Repeat the lines of the listing below verbatim, starting with the line that contains "The image size is (600, 570)." and ending with the line that contains "coord(951,745)", both of those lines included.
++++ DATA SUPPLIED
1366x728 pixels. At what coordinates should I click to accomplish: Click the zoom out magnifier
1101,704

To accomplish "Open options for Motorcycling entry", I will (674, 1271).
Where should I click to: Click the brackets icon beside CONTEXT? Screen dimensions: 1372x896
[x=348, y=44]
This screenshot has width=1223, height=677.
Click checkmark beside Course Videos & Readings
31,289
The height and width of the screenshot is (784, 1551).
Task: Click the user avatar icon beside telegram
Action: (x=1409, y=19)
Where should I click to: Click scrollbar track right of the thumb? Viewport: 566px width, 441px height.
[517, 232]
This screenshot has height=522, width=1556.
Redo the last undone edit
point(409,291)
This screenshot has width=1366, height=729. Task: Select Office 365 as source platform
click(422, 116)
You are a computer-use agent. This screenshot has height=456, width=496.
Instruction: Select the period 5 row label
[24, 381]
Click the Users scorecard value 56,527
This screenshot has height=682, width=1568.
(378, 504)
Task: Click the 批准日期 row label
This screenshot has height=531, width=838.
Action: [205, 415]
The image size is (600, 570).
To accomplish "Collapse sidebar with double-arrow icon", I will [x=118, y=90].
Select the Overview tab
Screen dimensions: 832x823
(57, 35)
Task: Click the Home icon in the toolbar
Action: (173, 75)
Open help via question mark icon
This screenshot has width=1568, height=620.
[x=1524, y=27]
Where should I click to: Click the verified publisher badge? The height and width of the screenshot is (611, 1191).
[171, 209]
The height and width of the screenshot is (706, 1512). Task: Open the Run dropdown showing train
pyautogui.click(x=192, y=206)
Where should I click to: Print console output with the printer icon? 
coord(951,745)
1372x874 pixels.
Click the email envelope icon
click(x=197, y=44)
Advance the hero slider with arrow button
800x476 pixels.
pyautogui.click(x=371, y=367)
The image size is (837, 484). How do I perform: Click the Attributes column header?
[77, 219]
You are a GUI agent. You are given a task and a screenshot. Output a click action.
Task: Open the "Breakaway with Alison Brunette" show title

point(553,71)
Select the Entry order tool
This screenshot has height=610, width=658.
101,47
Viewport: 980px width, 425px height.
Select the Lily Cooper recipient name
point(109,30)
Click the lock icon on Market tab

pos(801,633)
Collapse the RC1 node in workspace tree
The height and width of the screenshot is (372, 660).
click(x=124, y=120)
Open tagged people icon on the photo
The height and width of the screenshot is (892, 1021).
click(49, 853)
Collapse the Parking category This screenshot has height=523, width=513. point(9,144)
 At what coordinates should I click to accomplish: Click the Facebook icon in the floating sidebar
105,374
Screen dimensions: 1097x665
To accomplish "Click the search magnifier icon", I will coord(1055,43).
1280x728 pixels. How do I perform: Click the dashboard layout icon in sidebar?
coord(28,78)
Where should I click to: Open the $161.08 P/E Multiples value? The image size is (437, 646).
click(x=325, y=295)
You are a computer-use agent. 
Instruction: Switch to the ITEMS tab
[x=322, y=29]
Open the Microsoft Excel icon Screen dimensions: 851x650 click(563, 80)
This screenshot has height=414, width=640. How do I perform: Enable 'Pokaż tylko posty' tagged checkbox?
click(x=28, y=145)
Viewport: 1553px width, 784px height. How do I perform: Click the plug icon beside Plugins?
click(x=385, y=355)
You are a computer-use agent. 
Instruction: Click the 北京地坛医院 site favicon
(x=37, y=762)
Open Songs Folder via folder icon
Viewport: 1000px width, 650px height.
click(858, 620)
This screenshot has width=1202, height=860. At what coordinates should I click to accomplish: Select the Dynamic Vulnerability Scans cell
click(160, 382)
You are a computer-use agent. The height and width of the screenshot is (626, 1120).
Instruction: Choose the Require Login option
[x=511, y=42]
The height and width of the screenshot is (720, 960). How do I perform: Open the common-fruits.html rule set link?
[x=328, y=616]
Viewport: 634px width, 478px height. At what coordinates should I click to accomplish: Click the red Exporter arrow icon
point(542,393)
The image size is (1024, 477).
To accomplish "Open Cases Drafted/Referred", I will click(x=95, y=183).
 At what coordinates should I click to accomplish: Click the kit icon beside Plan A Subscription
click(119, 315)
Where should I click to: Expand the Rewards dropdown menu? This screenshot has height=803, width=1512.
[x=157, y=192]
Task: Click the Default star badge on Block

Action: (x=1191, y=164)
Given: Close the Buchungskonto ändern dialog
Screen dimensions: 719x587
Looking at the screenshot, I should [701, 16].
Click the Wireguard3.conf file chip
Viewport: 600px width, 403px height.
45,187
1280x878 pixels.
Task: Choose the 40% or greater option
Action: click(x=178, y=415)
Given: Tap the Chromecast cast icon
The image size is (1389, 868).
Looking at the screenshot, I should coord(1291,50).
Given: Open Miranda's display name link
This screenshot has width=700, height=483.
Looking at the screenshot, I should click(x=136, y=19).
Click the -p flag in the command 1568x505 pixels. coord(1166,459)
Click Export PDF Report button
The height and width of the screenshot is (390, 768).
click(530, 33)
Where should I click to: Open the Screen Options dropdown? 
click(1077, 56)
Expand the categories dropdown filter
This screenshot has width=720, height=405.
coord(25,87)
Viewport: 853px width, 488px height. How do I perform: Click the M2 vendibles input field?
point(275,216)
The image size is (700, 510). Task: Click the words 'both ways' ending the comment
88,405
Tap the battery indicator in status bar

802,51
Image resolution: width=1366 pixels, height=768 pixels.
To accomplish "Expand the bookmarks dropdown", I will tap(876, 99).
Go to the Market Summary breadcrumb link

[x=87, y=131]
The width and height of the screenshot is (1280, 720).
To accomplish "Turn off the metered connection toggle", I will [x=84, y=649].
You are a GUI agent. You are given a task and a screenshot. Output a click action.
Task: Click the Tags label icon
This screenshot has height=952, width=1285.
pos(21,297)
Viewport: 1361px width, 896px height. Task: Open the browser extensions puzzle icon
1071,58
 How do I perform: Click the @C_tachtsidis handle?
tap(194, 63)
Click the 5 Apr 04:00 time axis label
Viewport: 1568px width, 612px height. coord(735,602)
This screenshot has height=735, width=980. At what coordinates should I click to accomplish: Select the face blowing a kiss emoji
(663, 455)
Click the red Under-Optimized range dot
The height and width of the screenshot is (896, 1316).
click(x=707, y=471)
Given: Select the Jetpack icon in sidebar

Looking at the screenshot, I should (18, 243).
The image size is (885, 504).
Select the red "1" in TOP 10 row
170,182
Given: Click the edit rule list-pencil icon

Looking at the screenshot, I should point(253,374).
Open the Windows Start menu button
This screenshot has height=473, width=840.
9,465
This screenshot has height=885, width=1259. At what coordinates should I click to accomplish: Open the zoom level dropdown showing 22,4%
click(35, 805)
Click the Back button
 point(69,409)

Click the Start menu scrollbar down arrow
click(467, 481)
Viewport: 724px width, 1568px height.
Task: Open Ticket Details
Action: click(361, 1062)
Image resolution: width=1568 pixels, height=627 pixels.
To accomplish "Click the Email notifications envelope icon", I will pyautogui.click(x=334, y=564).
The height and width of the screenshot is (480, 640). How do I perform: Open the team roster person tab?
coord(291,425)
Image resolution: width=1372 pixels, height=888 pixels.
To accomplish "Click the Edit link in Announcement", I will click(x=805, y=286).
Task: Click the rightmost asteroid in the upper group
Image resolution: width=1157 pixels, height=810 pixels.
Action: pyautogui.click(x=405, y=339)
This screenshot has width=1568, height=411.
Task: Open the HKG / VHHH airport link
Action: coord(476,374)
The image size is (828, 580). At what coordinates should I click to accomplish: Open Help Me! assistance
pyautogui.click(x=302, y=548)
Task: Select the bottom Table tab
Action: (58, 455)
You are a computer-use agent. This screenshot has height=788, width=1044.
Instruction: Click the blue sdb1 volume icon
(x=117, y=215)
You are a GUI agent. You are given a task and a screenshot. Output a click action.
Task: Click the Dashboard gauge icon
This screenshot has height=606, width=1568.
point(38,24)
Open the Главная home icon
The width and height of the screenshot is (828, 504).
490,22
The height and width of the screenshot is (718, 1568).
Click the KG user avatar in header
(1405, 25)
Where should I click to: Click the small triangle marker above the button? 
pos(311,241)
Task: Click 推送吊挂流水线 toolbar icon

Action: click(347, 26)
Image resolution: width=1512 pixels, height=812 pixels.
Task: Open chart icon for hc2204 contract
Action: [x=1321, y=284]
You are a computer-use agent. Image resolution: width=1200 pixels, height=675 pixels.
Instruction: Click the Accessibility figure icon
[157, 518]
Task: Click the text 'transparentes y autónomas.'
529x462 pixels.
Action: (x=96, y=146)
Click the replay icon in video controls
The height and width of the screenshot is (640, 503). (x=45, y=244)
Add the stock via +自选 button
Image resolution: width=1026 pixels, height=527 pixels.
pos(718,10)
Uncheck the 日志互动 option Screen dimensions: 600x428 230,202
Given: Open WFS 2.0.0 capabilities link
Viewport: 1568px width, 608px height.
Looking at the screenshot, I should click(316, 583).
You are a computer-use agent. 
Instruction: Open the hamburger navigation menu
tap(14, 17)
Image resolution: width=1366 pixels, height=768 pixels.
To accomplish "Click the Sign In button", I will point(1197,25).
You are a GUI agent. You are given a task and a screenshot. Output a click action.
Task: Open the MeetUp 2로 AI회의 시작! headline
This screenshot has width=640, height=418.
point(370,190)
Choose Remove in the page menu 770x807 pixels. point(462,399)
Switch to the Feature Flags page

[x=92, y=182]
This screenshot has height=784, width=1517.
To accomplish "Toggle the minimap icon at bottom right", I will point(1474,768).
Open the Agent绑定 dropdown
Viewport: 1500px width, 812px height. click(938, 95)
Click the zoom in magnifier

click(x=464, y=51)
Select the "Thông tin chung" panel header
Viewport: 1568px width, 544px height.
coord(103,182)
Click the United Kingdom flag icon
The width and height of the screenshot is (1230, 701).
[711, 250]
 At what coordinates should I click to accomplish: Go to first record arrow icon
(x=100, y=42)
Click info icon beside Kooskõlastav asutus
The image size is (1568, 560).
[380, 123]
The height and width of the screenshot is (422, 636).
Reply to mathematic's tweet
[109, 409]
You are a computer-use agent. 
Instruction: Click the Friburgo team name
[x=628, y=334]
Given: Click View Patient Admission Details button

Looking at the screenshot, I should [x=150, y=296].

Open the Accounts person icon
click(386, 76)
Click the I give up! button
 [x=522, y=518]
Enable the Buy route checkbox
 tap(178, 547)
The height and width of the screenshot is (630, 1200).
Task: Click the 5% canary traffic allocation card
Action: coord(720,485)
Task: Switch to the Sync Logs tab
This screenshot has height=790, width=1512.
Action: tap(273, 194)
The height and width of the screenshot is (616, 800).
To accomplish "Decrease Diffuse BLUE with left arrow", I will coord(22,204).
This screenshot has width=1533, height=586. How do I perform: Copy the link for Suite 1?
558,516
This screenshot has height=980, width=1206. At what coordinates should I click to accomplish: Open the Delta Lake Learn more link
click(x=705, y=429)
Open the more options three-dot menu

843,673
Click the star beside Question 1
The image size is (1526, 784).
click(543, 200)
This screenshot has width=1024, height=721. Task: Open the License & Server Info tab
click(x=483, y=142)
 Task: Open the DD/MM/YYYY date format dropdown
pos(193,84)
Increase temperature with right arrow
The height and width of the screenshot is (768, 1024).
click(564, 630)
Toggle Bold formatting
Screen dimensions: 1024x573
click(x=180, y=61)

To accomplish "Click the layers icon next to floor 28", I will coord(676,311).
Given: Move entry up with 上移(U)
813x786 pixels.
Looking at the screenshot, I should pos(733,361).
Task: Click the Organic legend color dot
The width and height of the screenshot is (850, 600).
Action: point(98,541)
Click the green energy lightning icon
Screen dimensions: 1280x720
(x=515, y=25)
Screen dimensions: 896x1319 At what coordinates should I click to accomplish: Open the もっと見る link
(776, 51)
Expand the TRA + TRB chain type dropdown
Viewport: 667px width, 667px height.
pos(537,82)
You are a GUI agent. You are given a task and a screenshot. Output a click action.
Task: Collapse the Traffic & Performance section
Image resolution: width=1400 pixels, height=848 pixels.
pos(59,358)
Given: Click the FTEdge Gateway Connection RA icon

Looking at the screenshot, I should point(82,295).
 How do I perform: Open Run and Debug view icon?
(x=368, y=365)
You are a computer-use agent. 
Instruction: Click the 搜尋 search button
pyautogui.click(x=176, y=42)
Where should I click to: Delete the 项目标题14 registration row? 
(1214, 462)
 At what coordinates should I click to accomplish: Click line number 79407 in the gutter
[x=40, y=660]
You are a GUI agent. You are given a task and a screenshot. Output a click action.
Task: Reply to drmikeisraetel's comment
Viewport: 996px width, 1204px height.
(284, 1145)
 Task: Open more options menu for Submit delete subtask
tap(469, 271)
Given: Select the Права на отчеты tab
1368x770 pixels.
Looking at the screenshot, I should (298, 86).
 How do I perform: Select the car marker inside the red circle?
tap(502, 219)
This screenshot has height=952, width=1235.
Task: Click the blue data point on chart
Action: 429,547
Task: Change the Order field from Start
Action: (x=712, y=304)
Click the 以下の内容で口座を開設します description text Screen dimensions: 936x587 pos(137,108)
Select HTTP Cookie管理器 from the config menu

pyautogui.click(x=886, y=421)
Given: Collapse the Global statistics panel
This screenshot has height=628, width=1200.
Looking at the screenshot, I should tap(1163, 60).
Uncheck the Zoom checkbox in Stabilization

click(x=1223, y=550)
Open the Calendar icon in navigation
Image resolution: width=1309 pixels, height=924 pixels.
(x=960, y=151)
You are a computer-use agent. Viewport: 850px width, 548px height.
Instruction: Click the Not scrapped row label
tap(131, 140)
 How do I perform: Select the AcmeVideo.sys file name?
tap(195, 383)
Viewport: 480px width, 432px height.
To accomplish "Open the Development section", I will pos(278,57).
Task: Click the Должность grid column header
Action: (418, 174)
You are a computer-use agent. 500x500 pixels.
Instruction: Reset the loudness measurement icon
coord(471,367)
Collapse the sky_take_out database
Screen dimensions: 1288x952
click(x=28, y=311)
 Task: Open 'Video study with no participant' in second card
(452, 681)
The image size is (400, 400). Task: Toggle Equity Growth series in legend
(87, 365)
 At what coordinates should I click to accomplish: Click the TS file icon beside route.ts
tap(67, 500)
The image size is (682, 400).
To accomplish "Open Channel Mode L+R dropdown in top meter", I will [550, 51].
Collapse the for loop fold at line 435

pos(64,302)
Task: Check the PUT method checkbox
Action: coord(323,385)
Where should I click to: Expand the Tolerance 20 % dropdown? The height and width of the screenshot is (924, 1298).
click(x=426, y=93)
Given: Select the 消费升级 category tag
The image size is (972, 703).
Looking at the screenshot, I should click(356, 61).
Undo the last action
++++++++
**EXERCISE SOLUTION:**
The image size is (600, 570).
To accomplish "Collapse sidebar with double-arrow icon", I will [x=118, y=90].
Select the Overview tab
Screen dimensions: 832x823
(57, 35)
Task: Click the Home icon in the toolbar
Action: (173, 75)
Open help via question mark icon
This screenshot has width=1568, height=620.
[x=1524, y=27]
Where should I click to: Click the verified publisher badge? The height and width of the screenshot is (611, 1191).
[171, 209]
The height and width of the screenshot is (706, 1512). Task: Open the Run dropdown showing train
pyautogui.click(x=192, y=206)
Where should I click to: Print console output with the printer icon? 
coord(951,745)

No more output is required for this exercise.